Quercetin Boosts Immunity and Helps Maintain Mental Performance

In February 2007, researchers at Appalachian State University announced the results of a clinical study on the flavonoid quercetin at the Southeastern Regional Meeting of the American College of Sports Medicine, held in Charlotte, N.C. Their results showed that quercetin may help reduce illness and maintain mental performance in physcially stressed test subjects. I’ve written about the antioxidant quercetin in a previous article as an alternative to dichloroacetate (DCA), a chemotherapeutic agent that was recently shown to selectively inhibit cancer cell growth in lung, breast and brain tumor cells grown in culture and lung tumors grown in immunocompromisted rats.

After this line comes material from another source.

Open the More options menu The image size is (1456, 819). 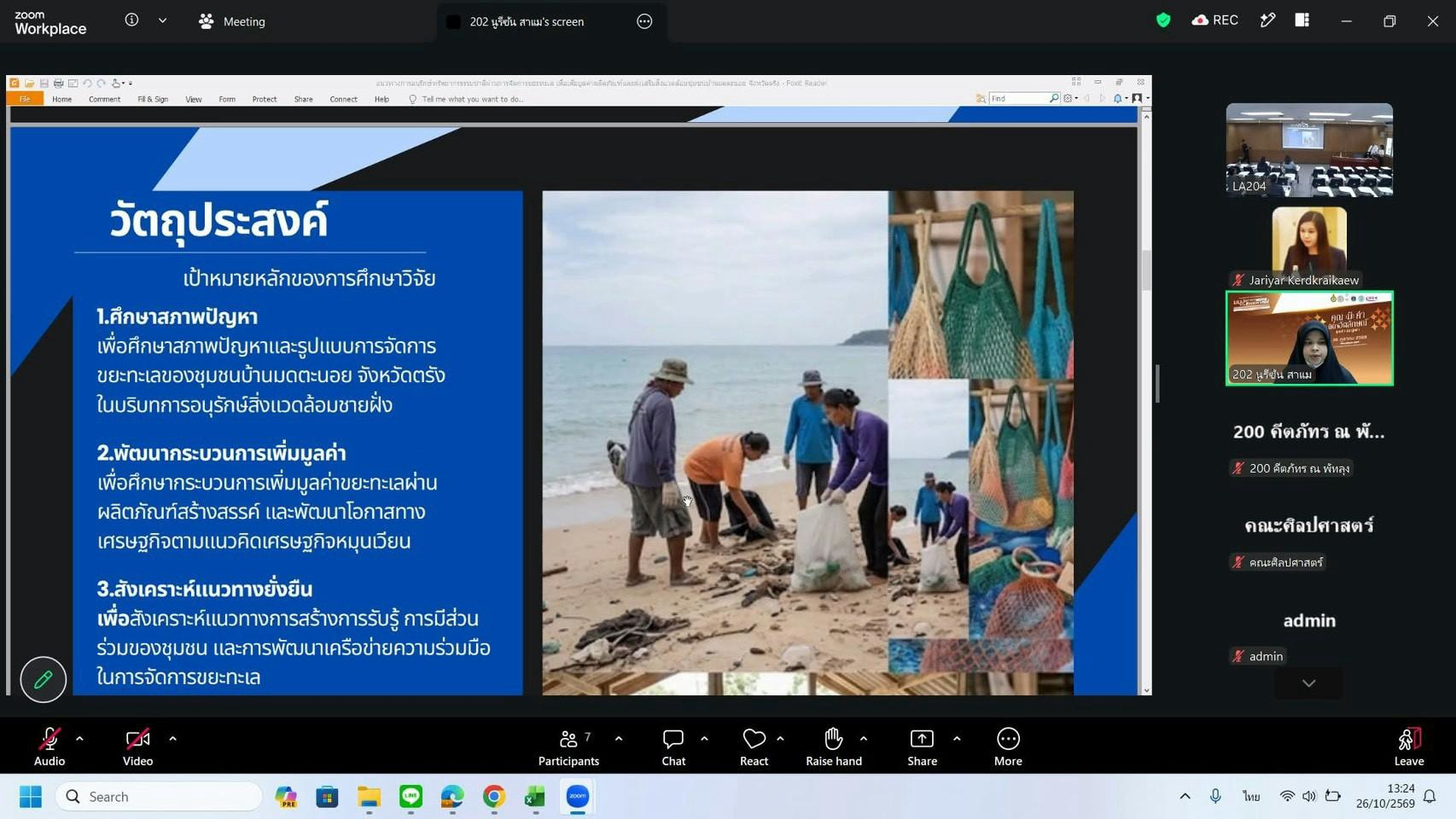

Quercetin is a polyphenol, one of a number of water-soluble plant pigments called flavonoids (meaning class of plant secondary metabolites known for their antioxidant activity) that are largely responsible for the color of many flowers, fruits and vegetables. High concentrations of quercetin are found in apples, onions, tea and red wine [1]. Other sources of quercetin include olive oil, grapes, broccoli, cauliflower, cabbage, dark cherries and dark berries such as blueberries, blackberries and bilberries. The average U.S. citizen eating a normal, healthy diet including fruits and vegetables consumes approximately 25-50 mg of quercetin/day. Quercetin and other flavonoids (also referred to as bioflavonoids) cannot be produced in the human body.

Alternative to Dichloroacetate

It’s been three months since an article on dichloroacetate (DCA), the chemotherapeutic agent that selectively inhibits cancer cell growth in lung, breast and brain tumor cells grown in culture and lung tumors grown in immunocompromised rats, was published on Highlight HEALTH. Since then, thousands of people have read the article. Indeed, the blogosphere has been buzzing about DCA, unfortunately focusing on a conspiracy theory accusing big pharma of suppressing a cure for cancer instead of recognizing the study for what it is — a preliminary study in cell culture and rats that cannot be translated to humans without further research and clinical trials.